Tuesday, October 28, 2008

The Odyssey

The play of The Odyssey by Homer was performed at Loyola College this weekend.  This amazing journey follows Odysseus as he tries to return home after the Trojan War.  Along with this great story, the poems “Tell all the truth but tell it slant-,” “Success is Counted Sweetest-,” “I heard a Fly buzz—when I died,” “Because I could not stop for Death,” by Emily Dickinson and the short story “Hills like White Elephants” reflect similar experiences and expressions expressed throughout The Odyssey.  Certain scenarios in the play are great examples as to what Dickinson is trying to convey through her poems. 
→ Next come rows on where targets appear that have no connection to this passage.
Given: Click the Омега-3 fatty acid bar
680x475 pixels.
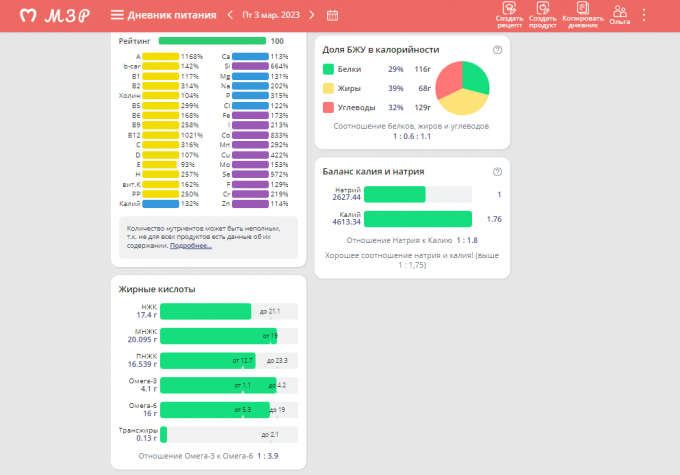Looking at the screenshot, I should [217, 384].
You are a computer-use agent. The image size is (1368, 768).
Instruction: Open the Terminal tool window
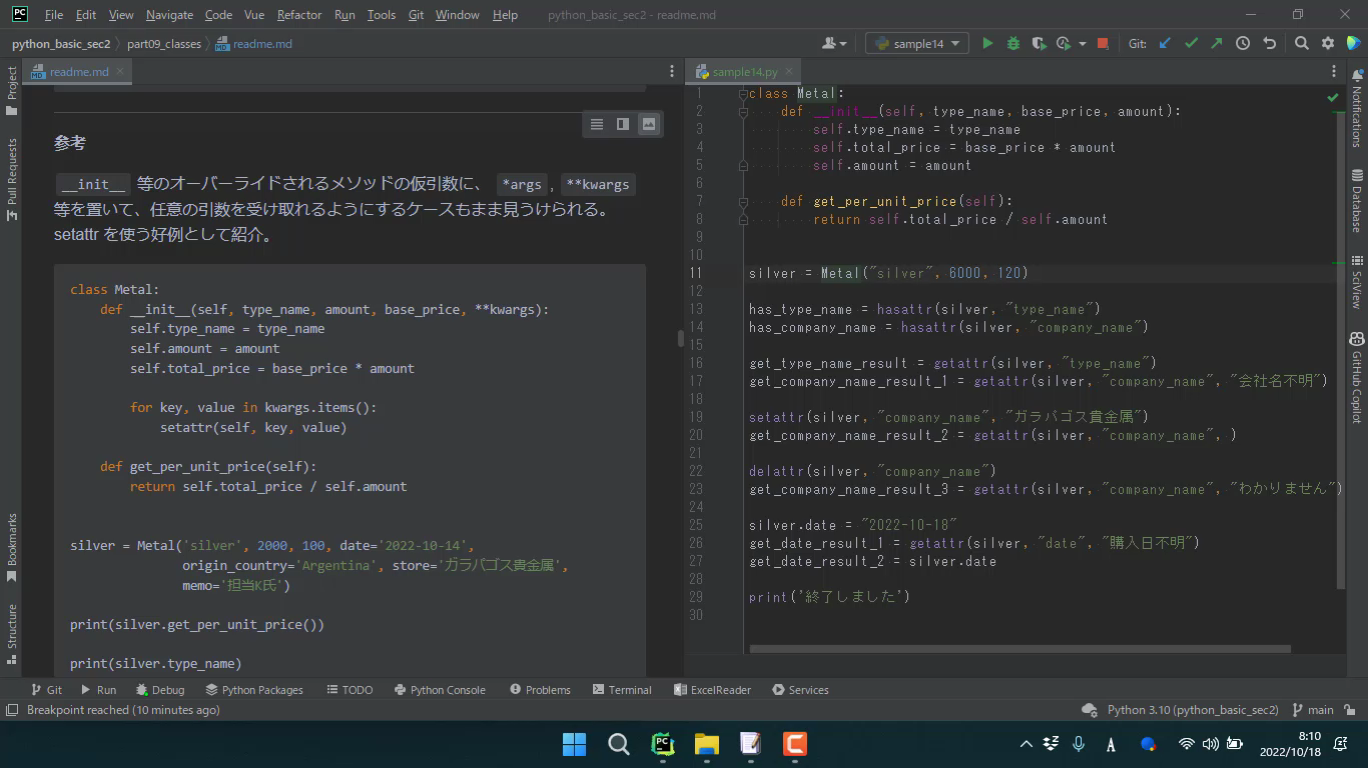[x=622, y=690]
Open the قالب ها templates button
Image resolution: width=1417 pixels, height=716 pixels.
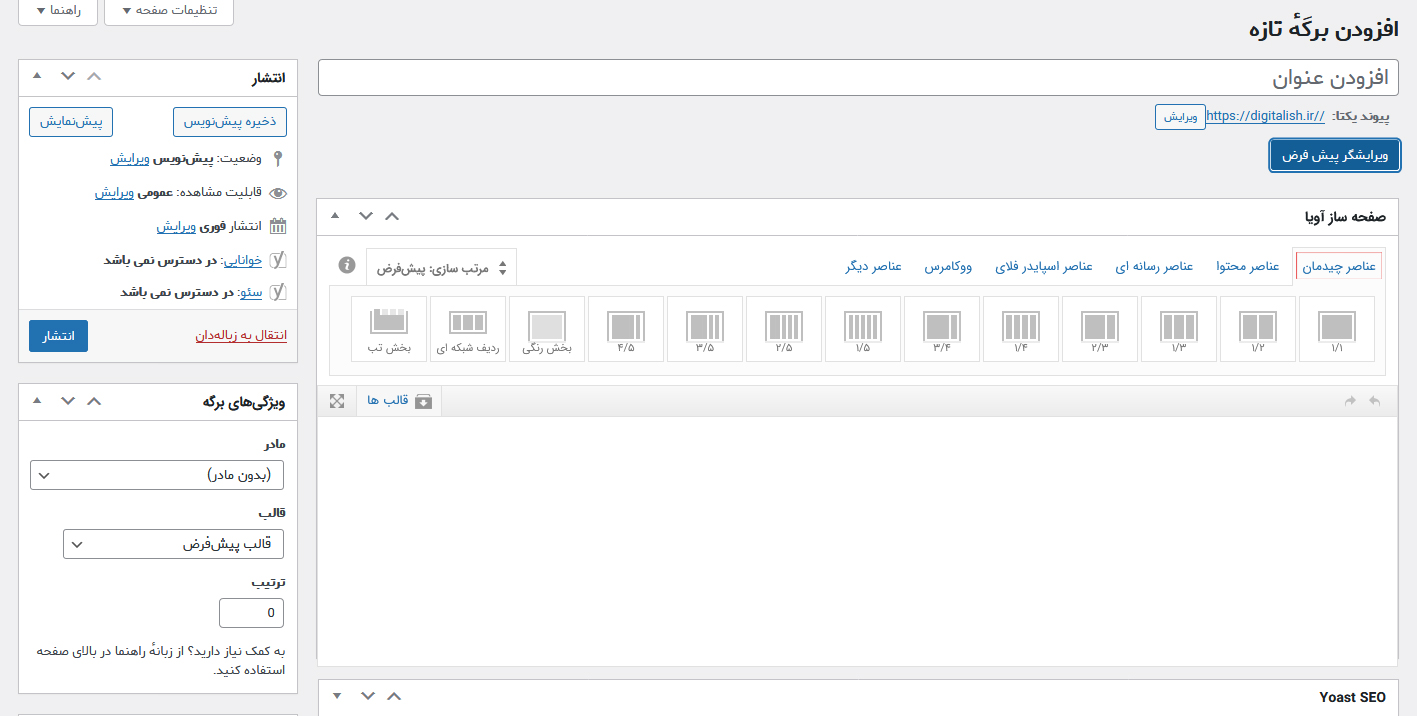pyautogui.click(x=399, y=401)
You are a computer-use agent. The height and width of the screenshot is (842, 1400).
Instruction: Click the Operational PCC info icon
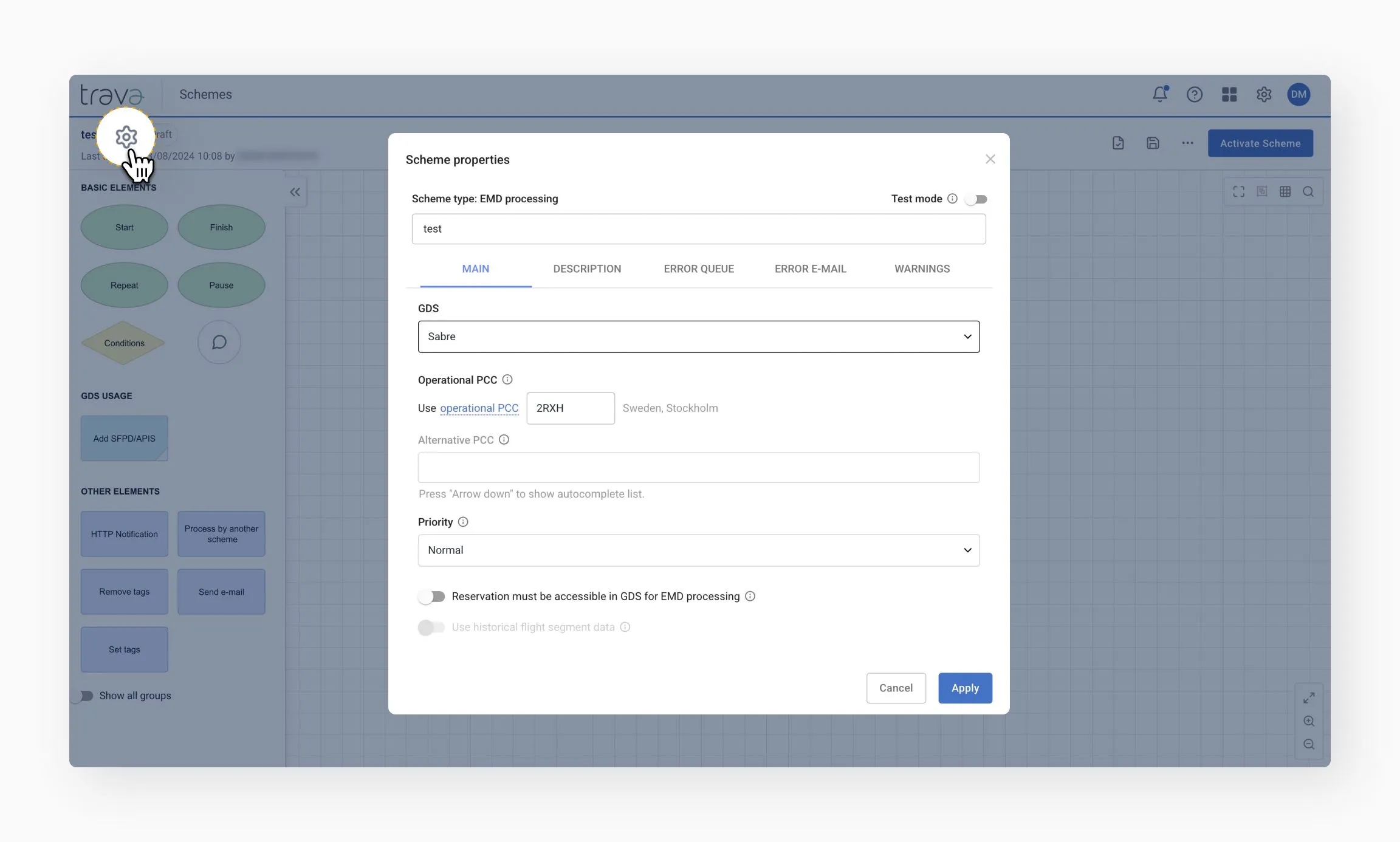tap(507, 380)
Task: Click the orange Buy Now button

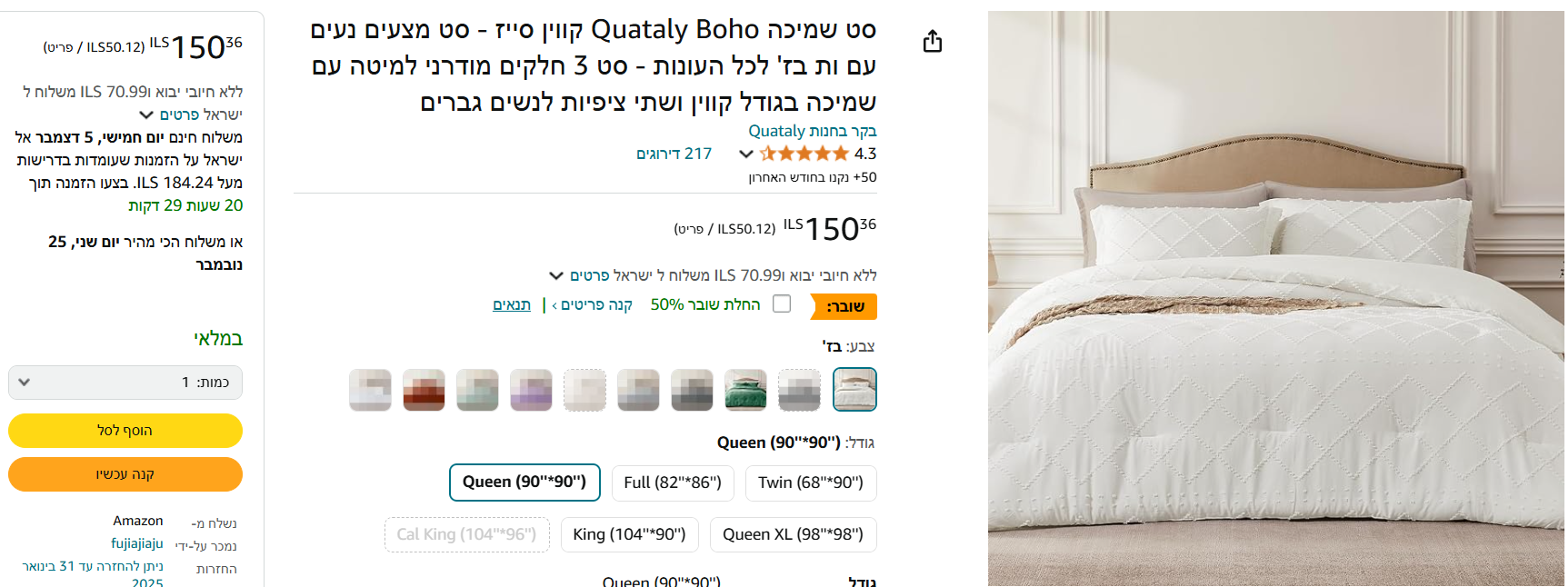Action: tap(125, 474)
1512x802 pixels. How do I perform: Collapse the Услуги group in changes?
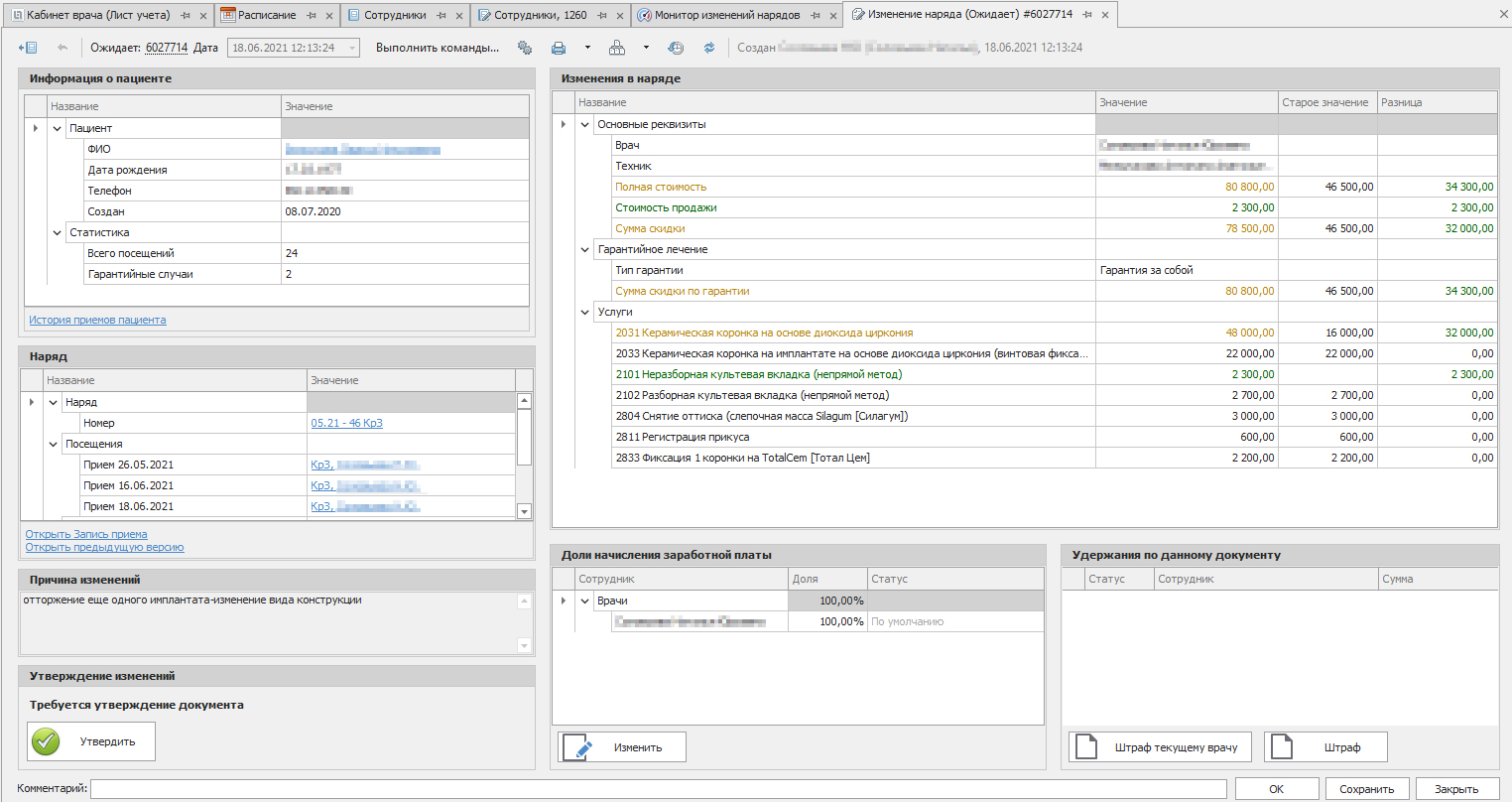pyautogui.click(x=585, y=312)
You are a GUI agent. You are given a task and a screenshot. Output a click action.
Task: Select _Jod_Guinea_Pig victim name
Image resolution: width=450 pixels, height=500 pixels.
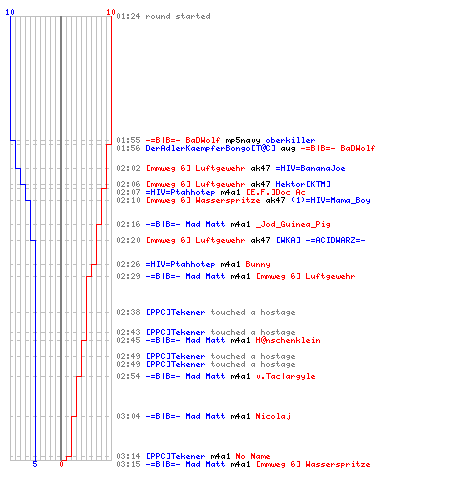293,224
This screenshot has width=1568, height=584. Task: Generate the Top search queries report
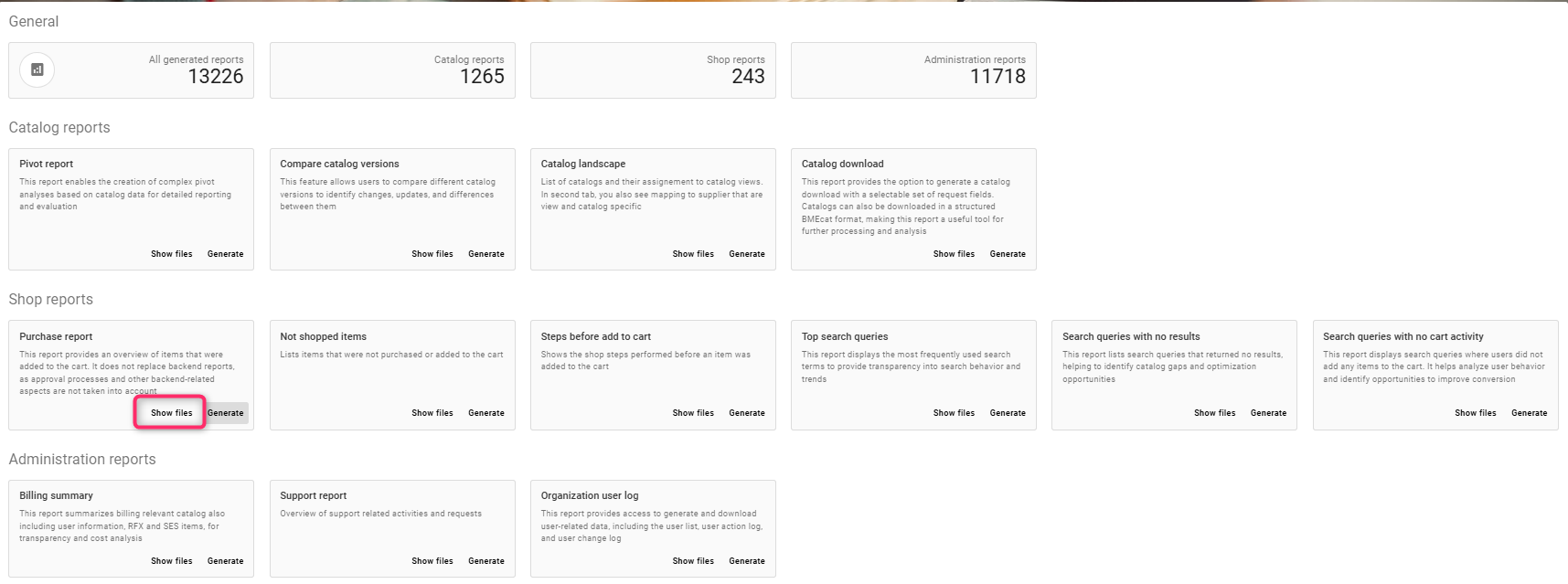coord(1008,413)
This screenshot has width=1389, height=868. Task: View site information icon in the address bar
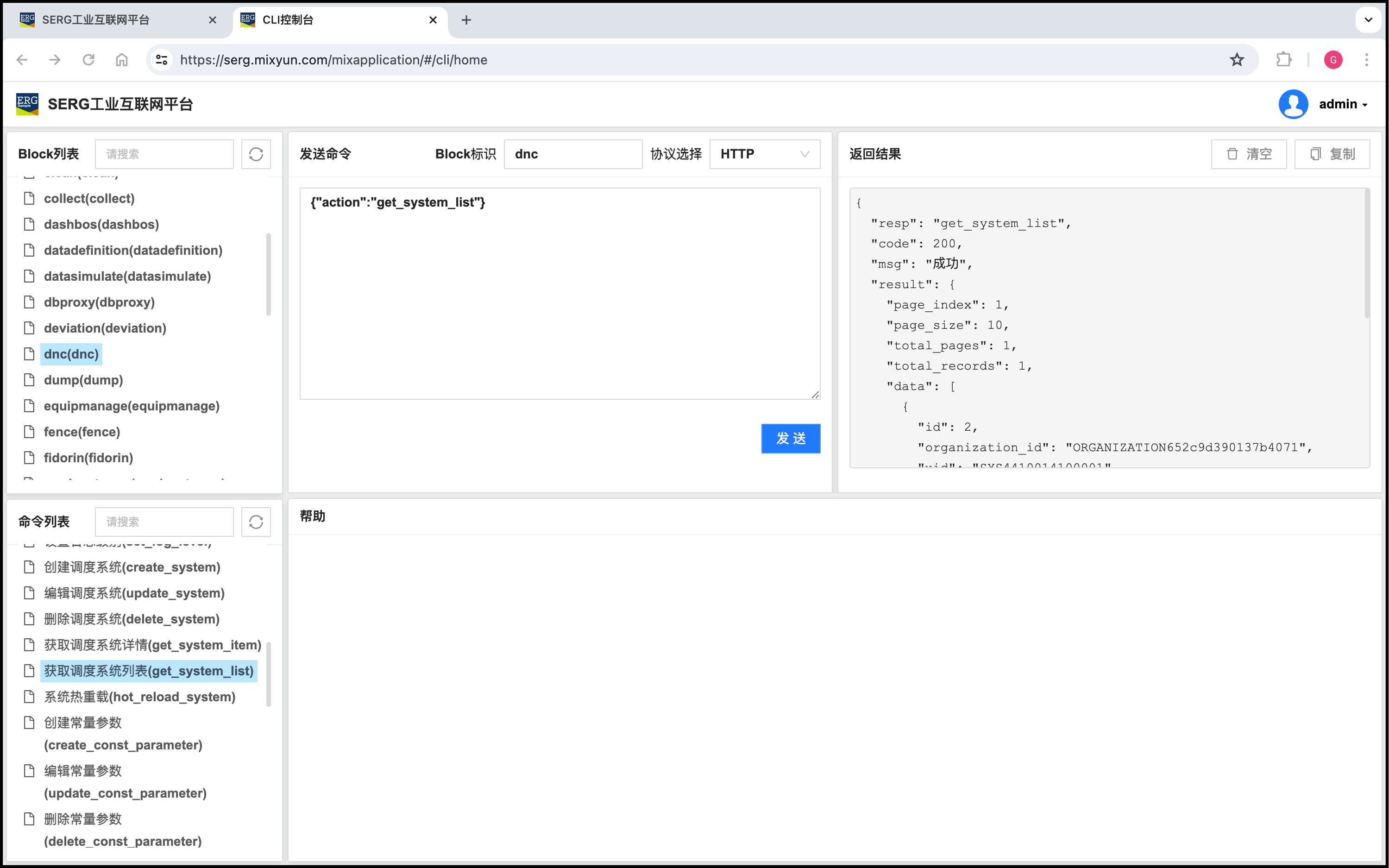point(162,60)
The play is about the struggle for Odysseus to return home after ten years, while before fighting in the Trojan War.  Back in Ithaca, his home, his son Telemachus and wife Penelope wait on their last bit of hope for him to finally rejoin them back home.  With Odysseus being captured by Calpso, he his finally set free by the order of the gods for him to make his way home.  However, multiple obstacles block his path as he ends up washed up on a shore on the land of the Phaeacians, where they humbly accept him into his home and says his travels and how he has multiple times nearly escaped death.  Before hand however, he does not reveal his name to them for fear of not being returned with the same hospitality he had been receive as a disguised beggar.  This is what the poem “Tell all the Truth but tell it slant--,” is describing with being cautious about revealing the truth and as said in the poem “The Truth must dazzle gradually.”  Along with this, the theme of death is very present in many of the poems by Dickinson as Odysseus faces it many times in his travels.  Each of the times Odysseus is successful in his attempts to escape this death.  With his desire to return home to his son and wife and his overcoming of death, his “success is counted sweetest”.  The poem “Success is counted sweetest” reveals how much great success feels for those that have not succeeded.  Odysseus’ ten-year captivity has been his dry time for success and when he moves in any direction, it is counted as his success.   Both of the other poems “Because I could not stop for Death--,” and “I heard a Fly buzz—when I died--,” talk about death as well along with the others.  The first of these discusses death in an immortal (the Odyssey’s gods and Odysseus being commonly mistaken for being immortal) way with traveling along with Death and moving towards Eternity.  The next examines how at the moments right before death, someone can notice the smallest of the things that are happening.  Before being on their deathbed, one may not notice a fly that lands on them, but does with a moment of their own death.  Just along with all this talk of death, the short story “Hills like White Elephants” brings up the question of abortion.  The woman seems to be reluctant about the abortion while the man seems to be very in favor of it.

 The death theme seemed very prominent in most of the works discussed for this analysis.  Each of the poems, play, and short story, were connected in some way to the experiences that death can create.